The section proved very straightforward, towpath at first then a section on the dyke proper and finally along the flood embankment of the River Severn. At Pool Quay the route crosses the main road and takes to the towpath of the Montgomery Canal again. Where this turned off for the last mile to Buttington Bridge, we stayed with the canal right into and across the town. The station looked very pretty in the oncoming darkness at 6.45pm. A lovely old building lit up splendidly. It was a bit of a shock when we found that it did not have a railway line or platform. This had disappeared under the new road and the present railway is now over a footbridge and on the other side of the trunk road. However our journey was finally at an end and we were just in time for the train.

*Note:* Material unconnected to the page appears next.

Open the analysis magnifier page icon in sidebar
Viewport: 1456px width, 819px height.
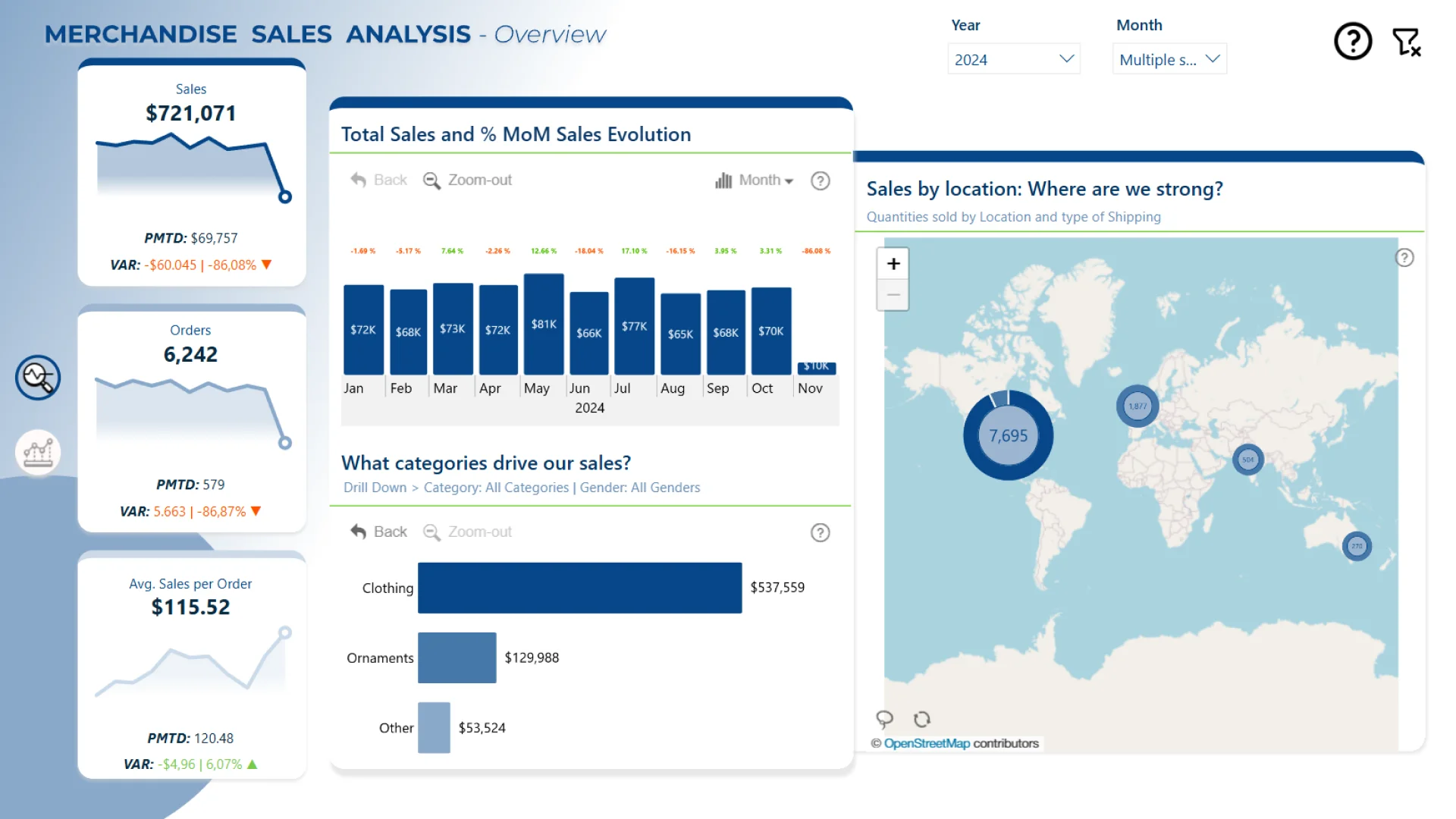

This was late but there was still time to change my clothes and have a quick coffee and sandwich at Shrewsbury. Then the Crewe train came in and we were on our way northwards and home wards. A comfortable connection at Crewe saw us on the 38 bus (free for those with a bus pass). The diversion route into Macclesfield enabled me to be set down at the end of my drive so I only had another 100 yards to walk. So ended a great few days out. I felt a lot fitter, less stressed and my back had been forgotten. Let’s hope the bedroom did not have a Dim Sleepio sign.